In 2007 scientists from the Ryukoku University in Japan have set up a high-tech camera on the 15-kilometer-section of the half marathon and used it to record 283 runners. Research has shown that an average midfoot striker spends 183 milliseconds in contact with the ground, while an average heel striker spends 200 milliseconds in contact with the ground. Shorter time of contact results in a faster run and higher running economy.
6. Strengthens leg muscles and glutes
We all know that leg muscles are key when it comes to running, that is why it is so important to do exercises that strengthen them. High knees will help strengthen your glutes, quadriceps, hamstrings, and calf muscles, which will allow you to run faster and for longer periods of time.
7. Strengthens core muscles
A solid core is necessary for a proper running technique. If your core is too weak your body will not be able to control your movements. A strong core ensures the force from the swings of your arms is properly transferred to your legs, thus improving your running economy. A better running economy means that you run faster while spending less energy.
8. Helps you lose weight
High knees are not used just for warm-up, but also in other sports as a high-intensity exercise that burns a high number of calories. It is used in fitness training as a separate exercise performed in repetitions lasting several minutes.
InfoA person of 155 pounds will lose approximately 6-9 calories after a minute of high knees.

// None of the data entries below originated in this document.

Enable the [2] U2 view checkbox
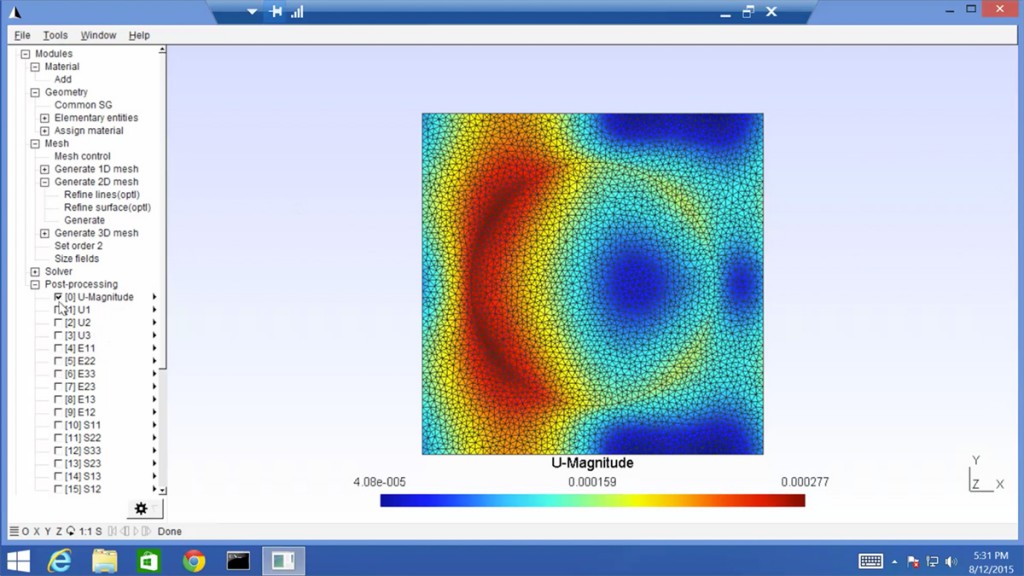 pyautogui.click(x=58, y=323)
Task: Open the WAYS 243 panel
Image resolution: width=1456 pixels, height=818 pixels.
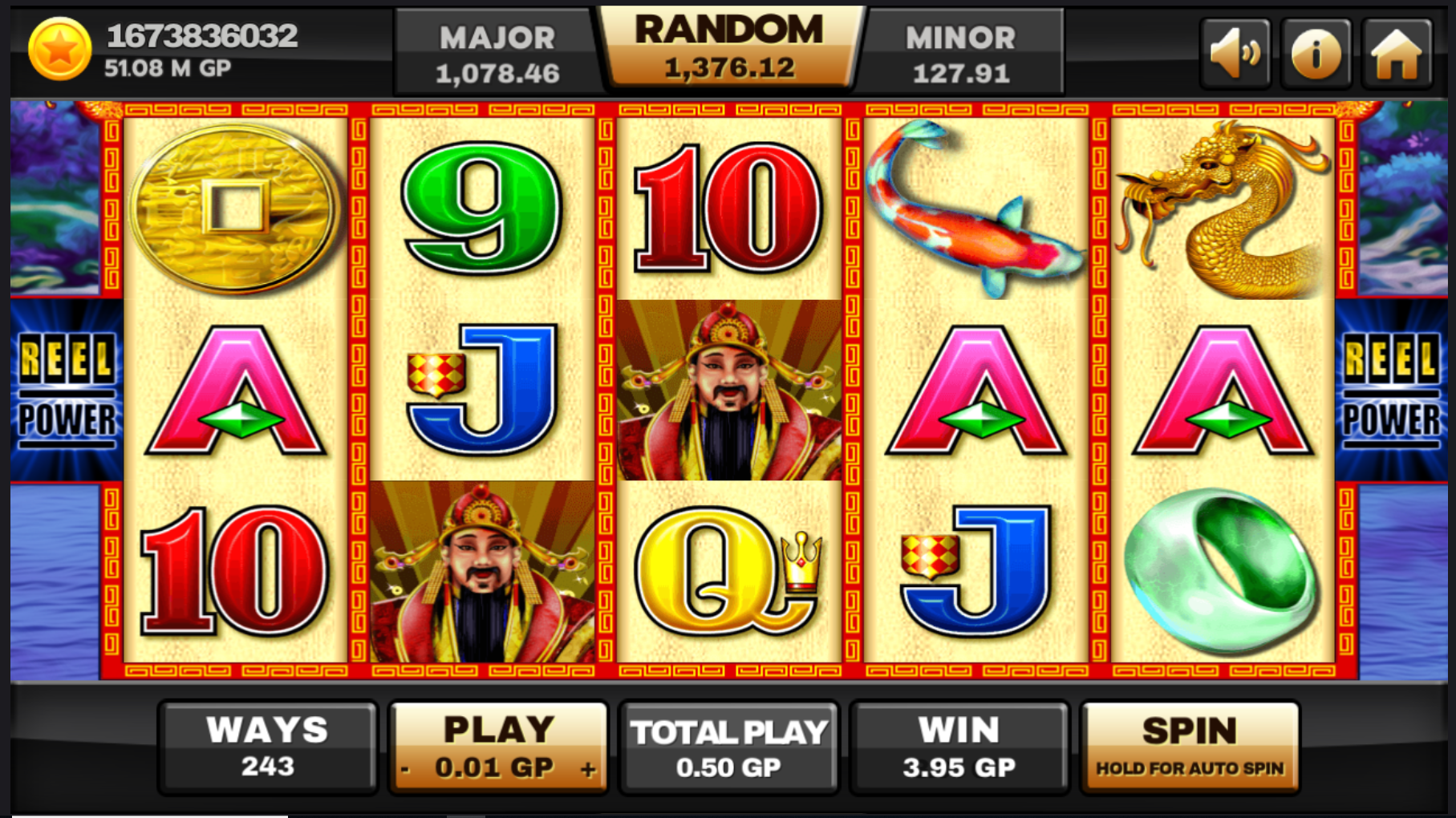Action: click(x=268, y=747)
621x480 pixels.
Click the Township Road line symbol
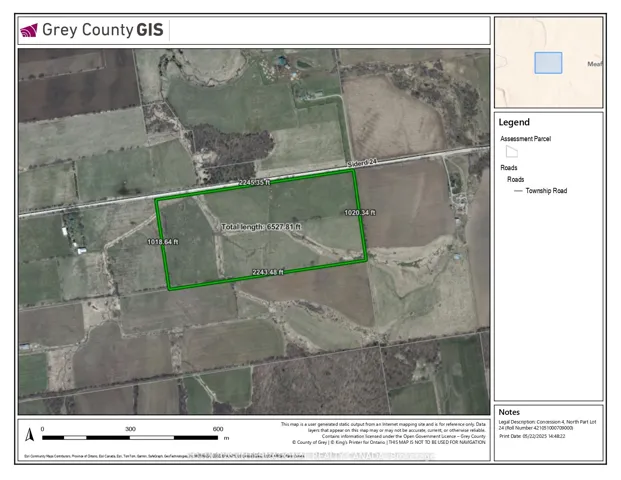click(517, 190)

Do high knees burn belly fat?
High knees are an excellent exercise if you wish to burn belly fat because it is a cardiovascular high-intensity exercise, and it strengthens upper body muscles as well. Although we cannot pick exactly where we will burn the fat, we can focus on the exercises that strengthen a particular group of muscles and, of course, be careful with your diet.
9. Improves cardiovascular condition
High knees, like any other running drill, increase the blood flow in your muscles, thus raising muscle temperature. At higher temperatures hemoglobin in erythrocytes releases oxygen more quickly (Bohr effect). This means that you will be able to handle more exertion because your blood and oxygen have an easier time traveling through your organism.

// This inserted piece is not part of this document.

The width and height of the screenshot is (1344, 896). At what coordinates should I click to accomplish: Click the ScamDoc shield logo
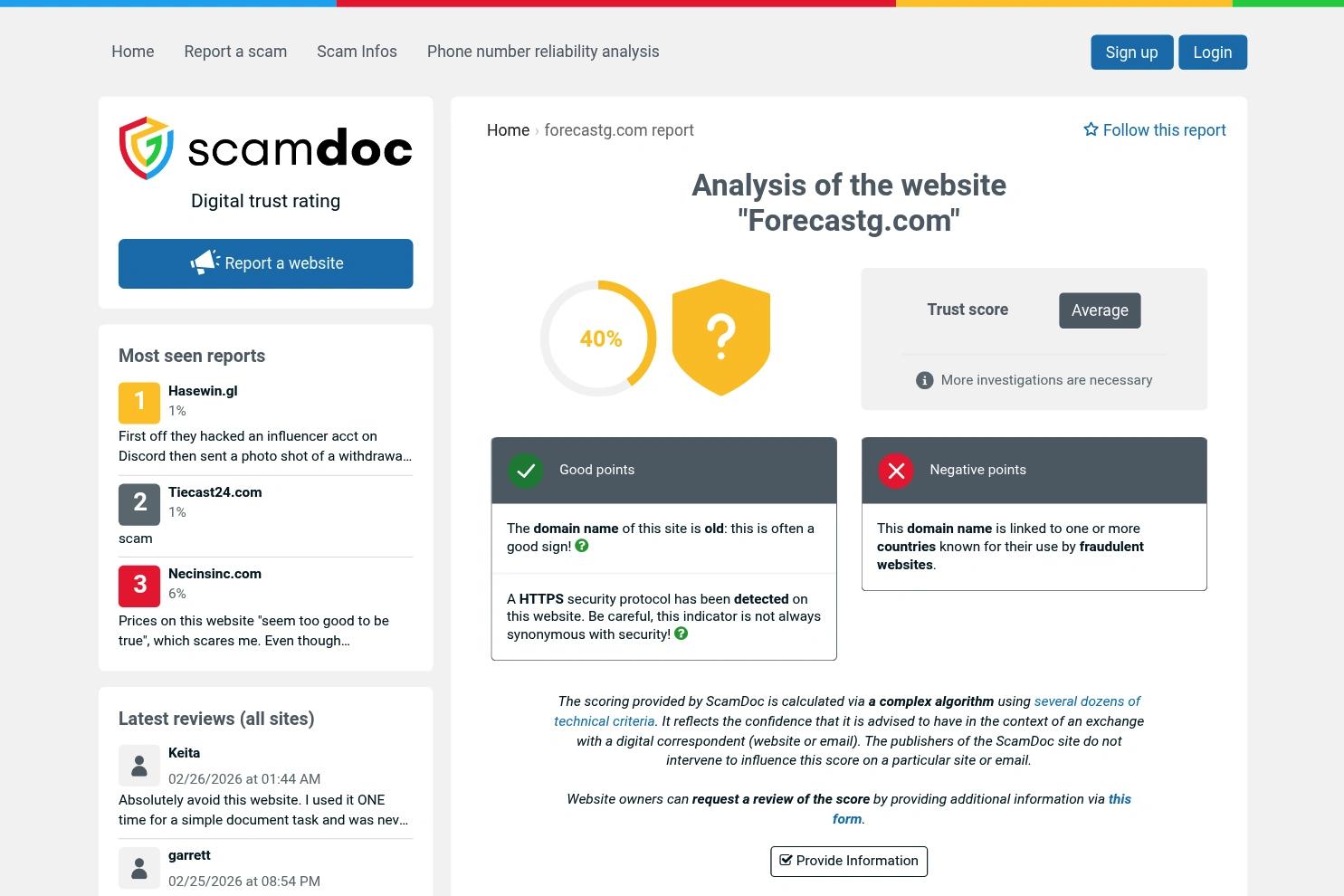point(147,148)
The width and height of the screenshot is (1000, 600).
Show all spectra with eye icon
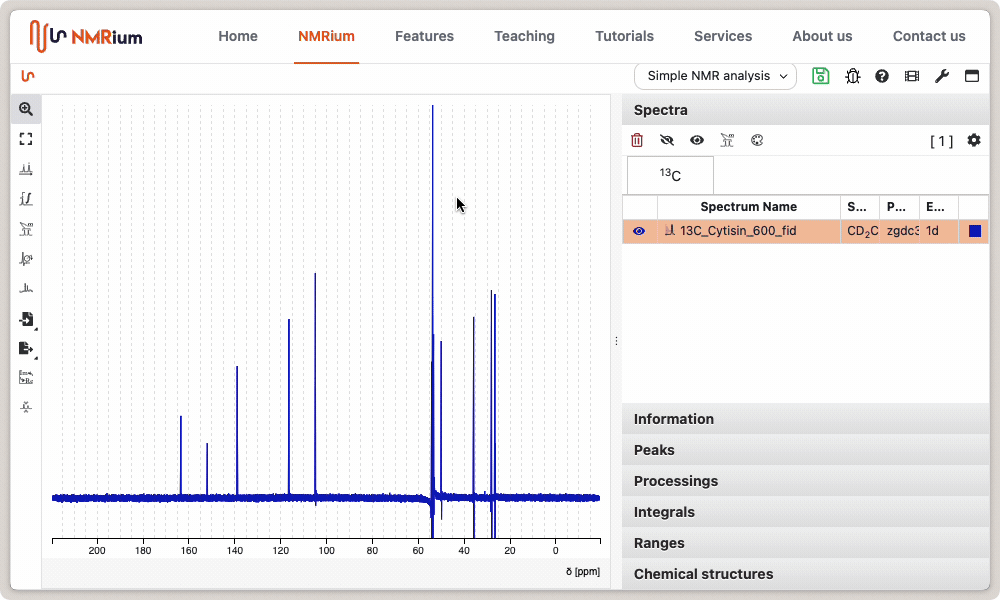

Research has shown that proper warm-up results in a 2-3% increase in body temperature, lasting 45 minutes. The increase in temperature causes useful changes in muscles and tendons:
- Significantly increases muscle elasticity and allows higher-intensity training.
- Muscles and tendons become more flexible that makes stretching muscles and tendons easier and more effective.
- A rise in enzymes and metabolic activity improves the effectiveness of muscle contractions.
10. No equipment required
High knees can be done regardless of your location since you do not require any additional equipment, nor do you have to pay an expensive gym membership.
How to do high knees properly?
- Begin by standing with your feet hip-distance apart, look straight ahead, and keep your upper body straight.
- Raise your left leg to hip-height while standing on the ball of your right foot.
- Hit the ground below your center of mass with the ball of your left foot while raising your right leg to hip-height.
- Continue alternating sides and moving forward.
Your arms should follow your leg movements, as they do when you are running. As you are doing the high knees your foot should be bent towards your shin (dorsiflexion).
To do high knees properly you have to focus on hitting the ground, and not on raising your knees.
Mind your posture. Keep your body straight; do not bend forward or backward.
High knees are performed on the balls of your feet, so be careful not to touch the ground with your heels.